Jane Hubbell Kinneson, the owner and lone resident of Kingdom Mountain, communes daily with “my dear people,” a family of wooden figures she has carved from native basswood.

She’s quick to blast away with Lady Justice, her late father’s .54 caliber rifle, at both four-legged and two-legged intruders.

Whenever she takes her Model A to town, she drives straight down the middle of the road, never faster or slower than 15 miles an hour, no matter who is honking.

She is rewriting Henry David Thoreau, whom she finds hopelessly wordy, and revising the King James Bible, which she considers utter nonsense.

And at 50 years of age, Lady Jane is up for any adventure, including walking on the wing of a biplane.

This formidable woman is the heroine of “On Kingdom Mountain,” the latest novel by Howard Frank Mosher. She is just the sort of quirky, fiercely independent character that Mark Twain excelled at creating, but he’s long dead. Thank goodness we have Mosher to pick up where the master left off.

With his first nine books, including the exquisite “Waiting for Teddy Williams” (2004), Mosher has established himself as one of our finest storytellers.

The new novel unfolds in 1930 in a remote area of northern Vermont that resembles the state’s Northwest Kingdom, where Mosher has lived much of his adult life.

As the story begins, the leaders of Kingdom Common, the town at the base of Jane’s mountain, are planning to build a new road in the hope of attracting tourists.

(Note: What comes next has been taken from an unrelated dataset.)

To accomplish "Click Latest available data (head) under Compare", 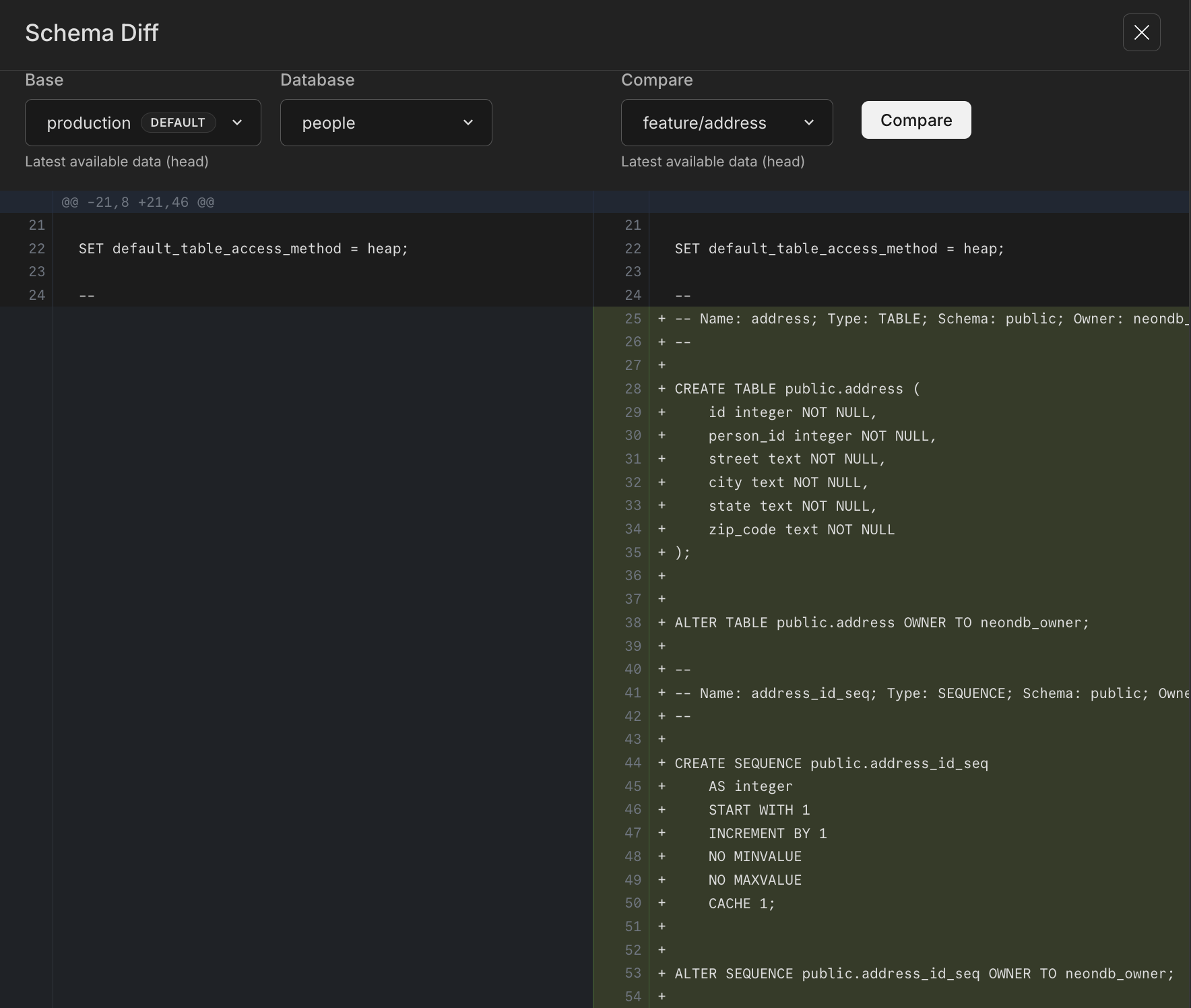I will coord(713,162).
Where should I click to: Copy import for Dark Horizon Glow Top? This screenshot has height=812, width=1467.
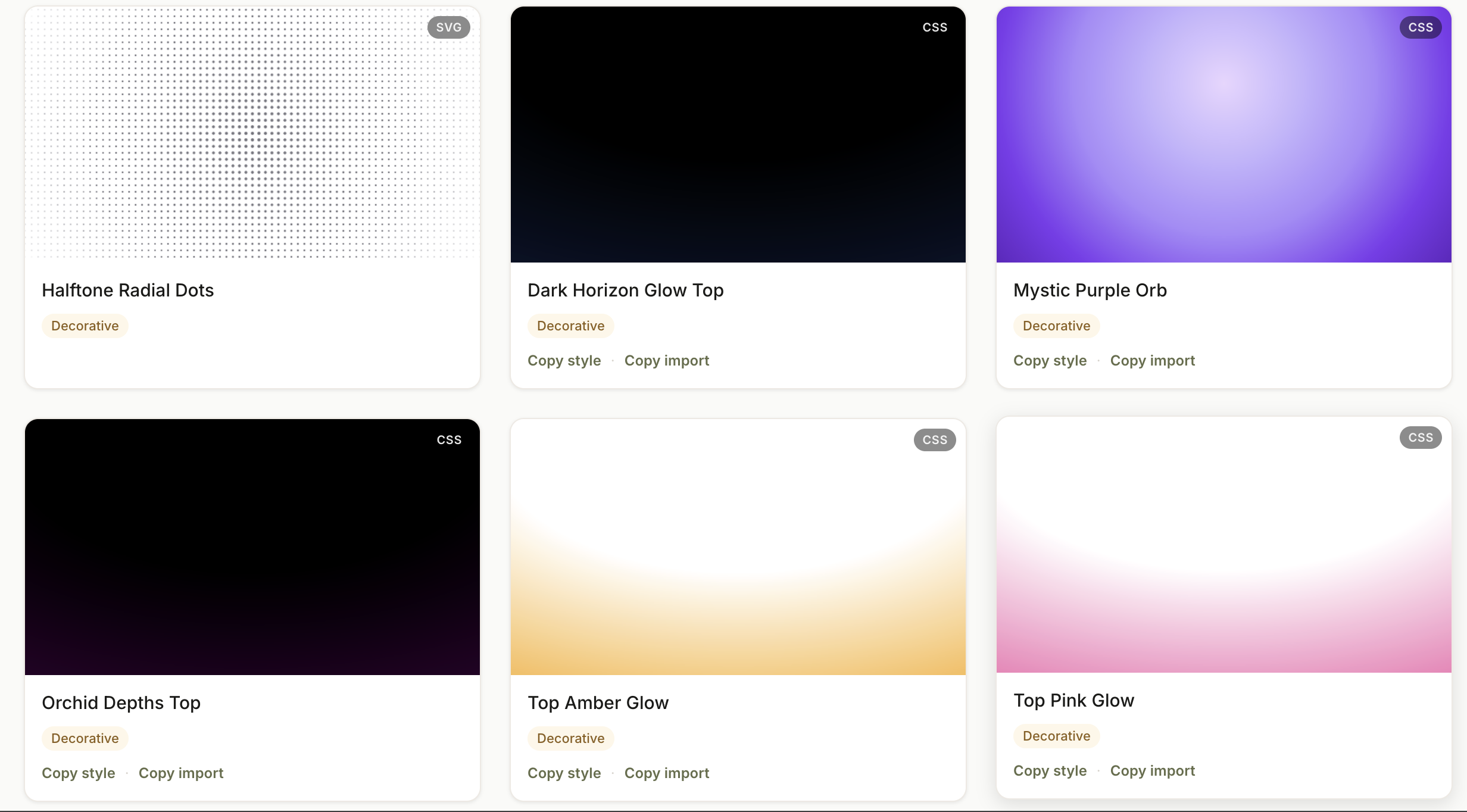click(666, 361)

The intended path cuts right across the mountain that Jane, like her father before her, has vowed to protect.

As the battle for the mountain ensues, a biplane with the words “Henry Satterfield’s Flying Circus, Rainmaking and Pyrotechnic Services” crash-lands in a frozen lake on Jane’s property, and the dubious Mr. Satterfield enters her life.

Satterfield is the grandson of a Confederate officer who led a raid on Kingdom Common’s bank in 1864 and fled over the mountain toward Canada with bags of gold coins. According to local legend, the gold was secreted somewhere on Jane’s property. A riddle passed down to Satterfield by his grandfather might be the key to finding it.

Satterfield, who has barnstormed all over the world, and Jane, who has rarely ventured from her mountain, form an unlikely alliance to find the gold and stop the road. In the end, they find more than they bargained for in each other.

Mosher tells his story in a charming, homespun style:

“Miss Jane jacked a .54 caliber shell into the chamber of her father’s rifle and rested the stock on the observation deck railing. Had he not been holding on to the same railing for dear life, Henry would have clapped both hands over his ears. As it was, he let go with one hand and covered one ear when she touched off her first round. Across the river, a hammerhead construction mule – an intemperate animal named Sal who, the evening before, had tripped across the bridge while Henry was bathing in the river and chased him, buck-naked except for his white hat, all the way up to the home place – dropped down stone dead. ‘Now we’re talking,’ Henry’s granddaddy said in the rainmaker’s head.”‘

This superbly written novel is at once a whimsical love story, a lament for the wild lands that have been lost and an unflinching examination of the American national character.